In 2007, Ms. Nakamya’s daughter gave her some hybrid seeds purchased in a nearby city. The seeds grew well and at the end of the season, she harvested 800 kilograms of maize from her three acres, becoming the envy of her village in Kayunga District, central Uganda. Unfortunately, that was Ms. Nakamya’s last good harvest. She saved seeds from her hybrid maize harvest and planted them the next season. But the seeds would not germinate. She tried again the following season, only to be disappointed again.
Hybrid seeds, often called “improved” seeds, are engineered to include preferred plant characteristics. They typically resist disease and produce high yields. But since hybrids are created from more than one species of plant, seeds saved from hybrids may not grow. Farmers who use hybrid seeds usually have to purchase new seeds each growing season.
Hybrid crops were the topic of discussion when scientists met for the Open Forum for Agriculture Biotechnology in Africa, held in Kampala, Uganda. John Tabuti is a Professor of Botany at Uganda’s Makerere University. He says the widespread use of hybrids could result in the loss of traditional crops.
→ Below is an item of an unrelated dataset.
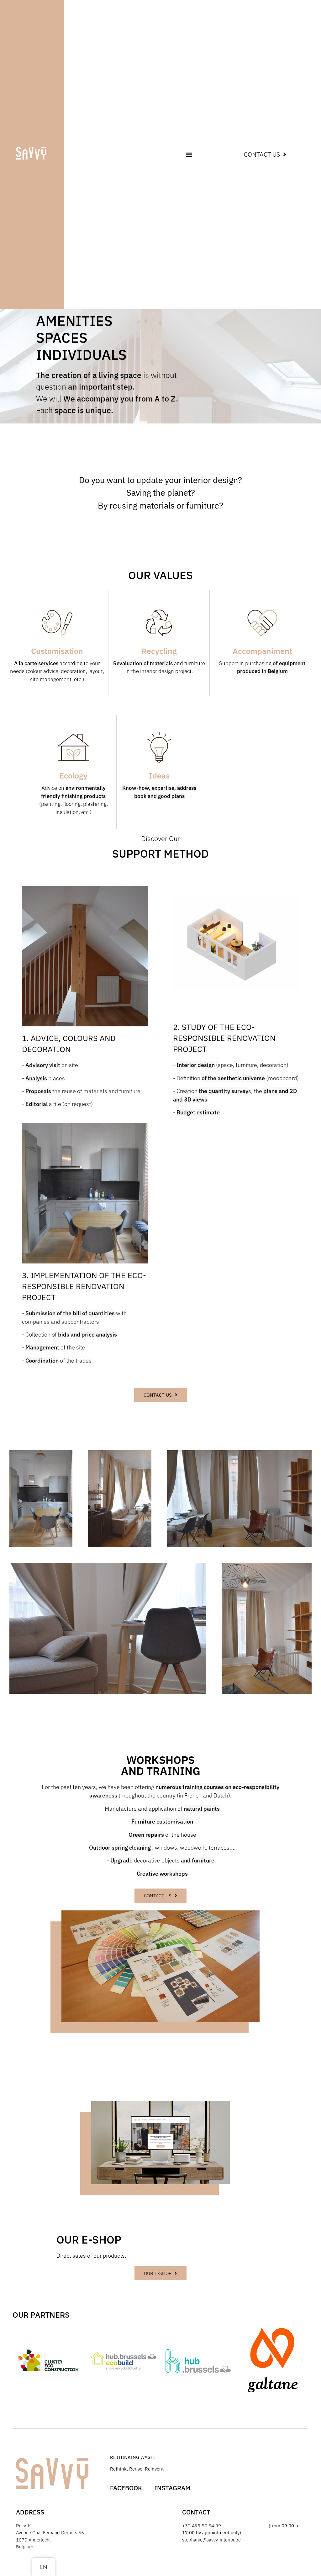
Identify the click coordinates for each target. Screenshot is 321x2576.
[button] (189, 154)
Mr. Tabuti urged farmers to constantly look for and acquire different varieties of crops for their farms. This diversity could be crucial to maintaining livelihoods in the face of unanticipated economic or environmental changes.
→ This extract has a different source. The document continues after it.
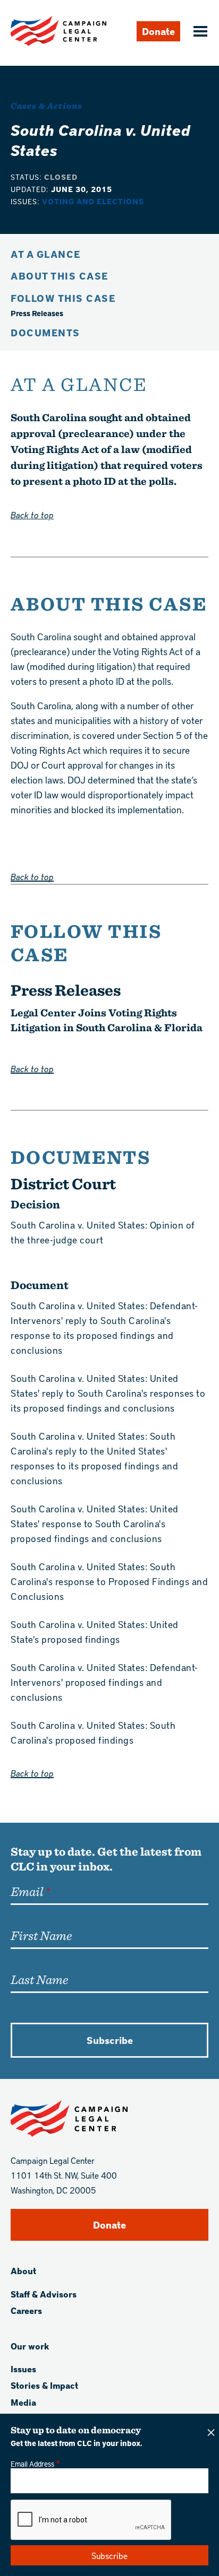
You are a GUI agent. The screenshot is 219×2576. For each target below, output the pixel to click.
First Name (41, 1935)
The Monitor newspaper in Kampala spoke with several farmers concerned about the disappearance of traditional crops in their area. Joseph Magezi represents the Mityana Farmers Association of central Uganda. He uses his farm to preserve traditional crop varieties such as wild passion fruit, climbing peas, and sweet pepper.
Mr. Magezi was invited by the National Agriculture Research Organization to establish a demonstration farm at the Entebbe Botanical Gardens. He also travels to farmers’ shows in Kenya and Uganda to promote traditional crops.
He believes that traditional crops are important to farmer independence and food security. He notes that small-scale farmers such as Ms. Nakamya may not know that the hybrid seeds that produce one season cannot be saved for the next. Mr. Magezi has researched the causes of increased famine in the traditional kingdom of Buganda since 2004, and believes that hybrids are the culprit.